In open-ended tasks such as brainstorming, however, the next-turn response might not have to do with the initial objective so much as with extension or rejection of the intent behind it. In such contexts, humans often fall back to positive and negative acknowledgements. Recognising social signals such as nodding, gaze, or back-channel words of the ‘uh-huh’ type as positive acknowledgement plays an important role in human interaction and hence is an important ability for a fully collaborative machine. Within the field of human–robot interaction, recognising these signals has been an active research topic for some time [69, 94]. D. Lala et al. have presented a social signal recognition system based on hierarchical Bayesian models that consider nodding, gaze, laughing, and back-channelling as social signals for engagements and acknowledgement [54] with promising results. This approach allows determining which social cues are relevant on the basis of judgements of multiple third-party observers and includes the latent character of an observer as a simulation of personality. The detection of social signals, acknowledgements, would allow a machine to adapt its behaviour and reactions to the other group members.

6.4 Interpret the Reasoning of Others

If they are to contribute efficiently to a collaborative effort, group members have to understand the reasoning of the other participants. We use ‘reasoning’ to mean not merely mental states but also the logic and heuristics a partner uses to move from one state to another. This is necessary for the inclusion and convergence of thoughts, intentions, and perspectives in group cognition. While there is a large body of research on human intent recognition [50, 64] and cognitive state recognition [10], researchers have only recently acknowledged the importance of the reciprocal position, that humans need to understand the computer’s reasoning. We review the topic only briefly here and refer the interested reader to chapters of this book that deal with it more directly.

Transparent or explainable machine learning is a topic of increasing interest. Stemming mainly from the need to support people who apply machine learning in, for example, health care [14] or finance [96], the need for understanding the internal states of machines is relevant also with regard to collaborative machines. Z.C. Lipton [61] points out, in opposition to popular claims, that simple models – such as linear models – are not strictly more interpretable than deep neural networks, because it depends on the notion of interpretability employed. The complexity of neural networks through different acting layers and raw input data increases the realism of presented results relative to human expectations; this supports interpretability of the machine’s actions. In contrast, linear models rely on hand-engineered features, which can increase the algorithmic predictability but can render unexpected results, which are less expressible themselves.
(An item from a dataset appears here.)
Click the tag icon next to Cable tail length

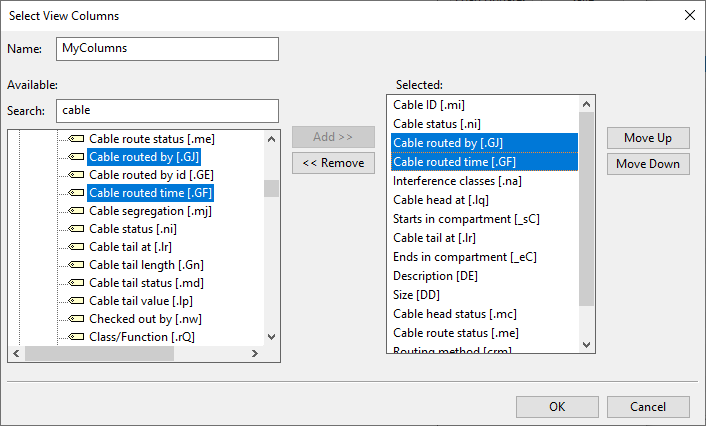click(x=76, y=265)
T. Lei et al.’s approach of rationalising neural networks provides insight into the explainability of internal states on the basis of text analysis [58]. By training a separate neural network on subsections of the text, they highlighted those parts likely to have caused the decision of the main network. Another example of explaining deep neural networks is presented by L.A. Hendricks et al. [40]. They used a convolutional neural network to analyse image features and trained a separate recurrent neural network to generate words associated with the decision-relevant features. While this method provided good results, the explanatory power is tied to the structure of the network. In a third example, M.T. Ribeiro contributed his LIME framework, a technique to explain any classifier prediction, by learning a proxy interpretable model for certain locally limited predictions [68]. While the above-mentioned work focuses on the explainability of machine learning and AI output, a promising framework presented by T. Kulesza et al. describes some tenets for self-explainable machines [52]. In their work, a system was able to explain how each prediction was made and allowed the user to explain any necessary corrections back to the system, which then learned and updated in line with that input.

Most of today’s approaches rely on separate training or manually added information, which limits the scope of these systems to carefully selected and limited tasks. In contrast, with more open-ended tasks, the potential context to be considered might not be manually pre-determined. We note that for group cognition it may not be necessary to explain to the user the reasoning that produced the outcome as opposed to a selected set of belief states. Their relevance is determined, in contrast, by the collaboration situation and the mental state of the communication partner. That poses a challenge for future work.

6.5 Predict Collaborative Actions of Others

Proceeding from their own knowledge and the reasoning of other group members, participants can predict others’ behaviour. Again, this should be interpreted as a reciprocal process including all members of the group. While previous research has focused primarily on the prediction of human behaviour [67, 73], some recent work has looked at prediction of machine actions by a human [15].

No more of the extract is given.